• [WHAT TO WORK ON]
Report every line from the material that contains the word "panel".

------------------------

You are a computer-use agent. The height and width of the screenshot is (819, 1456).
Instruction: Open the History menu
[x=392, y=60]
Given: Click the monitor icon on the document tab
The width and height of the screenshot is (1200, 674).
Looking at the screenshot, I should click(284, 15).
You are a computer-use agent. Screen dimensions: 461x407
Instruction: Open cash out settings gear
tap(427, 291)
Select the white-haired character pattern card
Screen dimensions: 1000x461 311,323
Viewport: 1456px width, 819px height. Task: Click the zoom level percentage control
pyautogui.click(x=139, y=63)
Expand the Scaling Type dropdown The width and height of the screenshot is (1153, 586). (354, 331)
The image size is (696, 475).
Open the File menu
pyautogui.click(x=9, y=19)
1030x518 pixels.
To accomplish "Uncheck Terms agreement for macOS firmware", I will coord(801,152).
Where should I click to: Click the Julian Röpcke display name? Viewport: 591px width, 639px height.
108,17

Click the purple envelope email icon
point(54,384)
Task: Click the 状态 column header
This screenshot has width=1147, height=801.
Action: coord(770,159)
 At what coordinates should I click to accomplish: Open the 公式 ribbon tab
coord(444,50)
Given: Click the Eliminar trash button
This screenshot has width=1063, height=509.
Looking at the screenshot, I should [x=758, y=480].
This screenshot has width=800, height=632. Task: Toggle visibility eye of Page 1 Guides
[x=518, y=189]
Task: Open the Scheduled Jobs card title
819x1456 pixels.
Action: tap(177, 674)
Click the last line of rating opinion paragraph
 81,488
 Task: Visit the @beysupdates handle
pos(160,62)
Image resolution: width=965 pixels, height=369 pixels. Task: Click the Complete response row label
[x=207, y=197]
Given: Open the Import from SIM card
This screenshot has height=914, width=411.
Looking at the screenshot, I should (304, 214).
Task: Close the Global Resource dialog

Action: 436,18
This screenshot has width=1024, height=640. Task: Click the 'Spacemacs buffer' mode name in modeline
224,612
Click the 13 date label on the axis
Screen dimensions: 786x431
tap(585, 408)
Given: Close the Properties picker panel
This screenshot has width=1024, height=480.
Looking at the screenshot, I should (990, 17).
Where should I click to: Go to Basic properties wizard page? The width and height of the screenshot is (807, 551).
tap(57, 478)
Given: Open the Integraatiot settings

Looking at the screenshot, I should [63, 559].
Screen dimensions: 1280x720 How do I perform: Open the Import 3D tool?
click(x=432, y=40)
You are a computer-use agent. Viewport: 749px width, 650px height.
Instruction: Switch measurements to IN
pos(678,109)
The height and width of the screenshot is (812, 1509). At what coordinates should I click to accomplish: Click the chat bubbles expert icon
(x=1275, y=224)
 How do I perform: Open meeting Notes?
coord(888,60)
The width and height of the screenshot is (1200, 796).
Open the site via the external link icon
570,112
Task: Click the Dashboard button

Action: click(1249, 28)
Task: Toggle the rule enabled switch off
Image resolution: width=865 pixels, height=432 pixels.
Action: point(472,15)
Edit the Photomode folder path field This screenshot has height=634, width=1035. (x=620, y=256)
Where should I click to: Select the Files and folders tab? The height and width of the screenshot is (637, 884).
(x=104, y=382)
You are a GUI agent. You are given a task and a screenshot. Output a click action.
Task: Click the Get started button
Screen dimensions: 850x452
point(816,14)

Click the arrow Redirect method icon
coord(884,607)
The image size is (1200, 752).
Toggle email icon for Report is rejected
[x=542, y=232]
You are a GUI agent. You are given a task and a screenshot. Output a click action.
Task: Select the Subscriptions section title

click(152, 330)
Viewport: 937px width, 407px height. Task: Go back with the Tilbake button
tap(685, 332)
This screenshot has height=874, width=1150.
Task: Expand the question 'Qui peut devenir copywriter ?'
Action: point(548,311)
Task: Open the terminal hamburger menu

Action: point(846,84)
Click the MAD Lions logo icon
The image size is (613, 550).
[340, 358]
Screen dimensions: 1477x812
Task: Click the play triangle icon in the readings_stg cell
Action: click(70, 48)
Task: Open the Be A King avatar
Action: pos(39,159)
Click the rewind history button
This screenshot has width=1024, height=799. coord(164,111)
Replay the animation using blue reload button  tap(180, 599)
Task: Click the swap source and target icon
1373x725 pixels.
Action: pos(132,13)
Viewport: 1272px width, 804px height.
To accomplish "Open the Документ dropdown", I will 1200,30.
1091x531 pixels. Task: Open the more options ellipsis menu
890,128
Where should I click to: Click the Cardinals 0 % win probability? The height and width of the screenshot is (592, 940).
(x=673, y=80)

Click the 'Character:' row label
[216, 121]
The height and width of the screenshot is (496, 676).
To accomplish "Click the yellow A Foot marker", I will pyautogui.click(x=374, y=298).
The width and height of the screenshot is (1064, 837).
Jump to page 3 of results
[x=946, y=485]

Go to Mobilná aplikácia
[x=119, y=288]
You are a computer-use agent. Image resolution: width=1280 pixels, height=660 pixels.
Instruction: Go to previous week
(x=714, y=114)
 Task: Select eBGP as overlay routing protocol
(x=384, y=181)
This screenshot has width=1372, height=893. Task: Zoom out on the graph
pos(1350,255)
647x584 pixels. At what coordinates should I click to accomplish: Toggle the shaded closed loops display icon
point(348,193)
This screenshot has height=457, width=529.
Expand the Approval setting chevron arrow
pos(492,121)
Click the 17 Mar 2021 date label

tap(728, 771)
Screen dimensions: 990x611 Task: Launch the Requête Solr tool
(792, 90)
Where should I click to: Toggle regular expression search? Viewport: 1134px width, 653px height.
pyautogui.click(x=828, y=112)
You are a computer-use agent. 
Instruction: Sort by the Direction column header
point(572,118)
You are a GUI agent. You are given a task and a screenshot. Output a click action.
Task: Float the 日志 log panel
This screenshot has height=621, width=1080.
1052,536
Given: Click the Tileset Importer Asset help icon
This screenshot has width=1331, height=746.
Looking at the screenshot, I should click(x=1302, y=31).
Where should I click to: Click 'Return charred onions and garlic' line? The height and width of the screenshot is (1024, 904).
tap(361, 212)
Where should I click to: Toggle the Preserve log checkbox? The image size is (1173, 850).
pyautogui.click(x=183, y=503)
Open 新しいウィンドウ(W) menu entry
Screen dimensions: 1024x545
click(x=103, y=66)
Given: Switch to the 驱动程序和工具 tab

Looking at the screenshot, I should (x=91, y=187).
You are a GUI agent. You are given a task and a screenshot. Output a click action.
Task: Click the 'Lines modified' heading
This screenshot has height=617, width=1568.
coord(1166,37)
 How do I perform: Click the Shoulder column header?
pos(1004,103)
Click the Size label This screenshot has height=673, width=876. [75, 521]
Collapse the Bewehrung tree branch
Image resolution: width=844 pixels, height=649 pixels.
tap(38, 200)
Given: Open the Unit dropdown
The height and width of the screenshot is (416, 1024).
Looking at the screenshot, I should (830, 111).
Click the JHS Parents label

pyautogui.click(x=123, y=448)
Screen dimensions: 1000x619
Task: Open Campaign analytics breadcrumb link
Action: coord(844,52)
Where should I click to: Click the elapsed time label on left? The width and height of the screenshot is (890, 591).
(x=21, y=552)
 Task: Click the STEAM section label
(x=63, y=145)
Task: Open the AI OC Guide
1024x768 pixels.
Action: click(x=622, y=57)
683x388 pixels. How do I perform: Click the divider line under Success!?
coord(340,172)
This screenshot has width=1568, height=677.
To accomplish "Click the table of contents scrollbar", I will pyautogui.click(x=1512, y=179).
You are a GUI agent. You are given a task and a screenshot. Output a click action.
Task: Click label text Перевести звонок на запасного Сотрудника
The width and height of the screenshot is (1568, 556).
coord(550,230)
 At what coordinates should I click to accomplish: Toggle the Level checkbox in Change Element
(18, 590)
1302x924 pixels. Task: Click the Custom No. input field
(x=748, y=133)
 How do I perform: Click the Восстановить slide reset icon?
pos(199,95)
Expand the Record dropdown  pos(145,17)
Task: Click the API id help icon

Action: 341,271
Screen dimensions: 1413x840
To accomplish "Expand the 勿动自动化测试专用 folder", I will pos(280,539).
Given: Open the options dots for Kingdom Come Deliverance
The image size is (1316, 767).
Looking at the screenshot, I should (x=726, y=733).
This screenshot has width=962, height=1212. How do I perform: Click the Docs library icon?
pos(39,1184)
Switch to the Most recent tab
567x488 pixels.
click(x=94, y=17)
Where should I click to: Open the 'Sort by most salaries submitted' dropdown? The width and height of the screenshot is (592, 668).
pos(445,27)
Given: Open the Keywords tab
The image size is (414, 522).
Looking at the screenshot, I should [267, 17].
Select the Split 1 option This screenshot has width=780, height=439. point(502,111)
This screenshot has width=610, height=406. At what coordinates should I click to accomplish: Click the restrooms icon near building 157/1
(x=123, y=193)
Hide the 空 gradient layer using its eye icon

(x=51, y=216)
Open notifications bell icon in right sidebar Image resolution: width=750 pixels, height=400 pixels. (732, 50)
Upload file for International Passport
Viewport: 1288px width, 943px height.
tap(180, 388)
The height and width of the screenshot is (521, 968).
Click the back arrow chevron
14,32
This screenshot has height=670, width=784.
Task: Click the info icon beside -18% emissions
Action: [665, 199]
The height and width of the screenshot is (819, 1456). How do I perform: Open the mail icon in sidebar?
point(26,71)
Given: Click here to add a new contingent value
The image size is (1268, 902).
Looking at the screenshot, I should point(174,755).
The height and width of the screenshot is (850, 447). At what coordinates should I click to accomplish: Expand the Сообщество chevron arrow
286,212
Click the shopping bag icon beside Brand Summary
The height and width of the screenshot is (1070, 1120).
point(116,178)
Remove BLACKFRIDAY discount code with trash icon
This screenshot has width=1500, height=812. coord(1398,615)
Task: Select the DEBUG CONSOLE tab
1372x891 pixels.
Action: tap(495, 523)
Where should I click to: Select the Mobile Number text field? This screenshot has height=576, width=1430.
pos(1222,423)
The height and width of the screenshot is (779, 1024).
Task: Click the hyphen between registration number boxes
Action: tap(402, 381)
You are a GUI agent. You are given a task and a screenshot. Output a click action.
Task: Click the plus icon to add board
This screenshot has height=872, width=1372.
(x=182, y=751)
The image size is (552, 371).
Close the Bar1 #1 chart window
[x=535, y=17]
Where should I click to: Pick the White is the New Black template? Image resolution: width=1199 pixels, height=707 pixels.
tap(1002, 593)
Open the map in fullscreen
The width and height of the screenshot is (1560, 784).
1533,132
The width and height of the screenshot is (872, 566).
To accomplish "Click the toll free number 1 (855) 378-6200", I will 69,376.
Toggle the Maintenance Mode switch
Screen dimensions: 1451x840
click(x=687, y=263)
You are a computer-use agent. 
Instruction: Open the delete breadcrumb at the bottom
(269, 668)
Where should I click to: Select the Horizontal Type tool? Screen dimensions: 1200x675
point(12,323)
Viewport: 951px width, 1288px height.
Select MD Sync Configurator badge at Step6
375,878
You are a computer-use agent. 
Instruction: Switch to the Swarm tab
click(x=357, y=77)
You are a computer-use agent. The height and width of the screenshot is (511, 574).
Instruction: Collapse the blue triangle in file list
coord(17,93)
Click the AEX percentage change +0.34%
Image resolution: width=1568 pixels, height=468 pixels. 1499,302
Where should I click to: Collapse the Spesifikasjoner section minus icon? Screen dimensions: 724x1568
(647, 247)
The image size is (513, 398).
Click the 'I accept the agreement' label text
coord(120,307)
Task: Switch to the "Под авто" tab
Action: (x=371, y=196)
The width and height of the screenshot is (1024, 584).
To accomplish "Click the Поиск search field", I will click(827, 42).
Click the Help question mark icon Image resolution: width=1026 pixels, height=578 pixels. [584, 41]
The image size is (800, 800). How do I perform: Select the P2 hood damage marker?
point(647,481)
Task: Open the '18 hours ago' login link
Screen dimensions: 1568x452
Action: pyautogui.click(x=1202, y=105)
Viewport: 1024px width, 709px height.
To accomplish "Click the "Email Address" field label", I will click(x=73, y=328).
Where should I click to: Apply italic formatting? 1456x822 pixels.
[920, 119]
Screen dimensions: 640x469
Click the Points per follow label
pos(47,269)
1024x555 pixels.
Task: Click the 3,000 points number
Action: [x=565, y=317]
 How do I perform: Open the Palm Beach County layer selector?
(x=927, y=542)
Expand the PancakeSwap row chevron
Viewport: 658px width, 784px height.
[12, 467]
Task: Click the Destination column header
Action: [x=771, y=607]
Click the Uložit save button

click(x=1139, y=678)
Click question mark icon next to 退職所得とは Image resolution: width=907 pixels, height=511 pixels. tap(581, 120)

------------------------

• [OUTPUT OF THE EXERCISE]
Given: Close the Properties picker panel
Task: Float the 日志 log panel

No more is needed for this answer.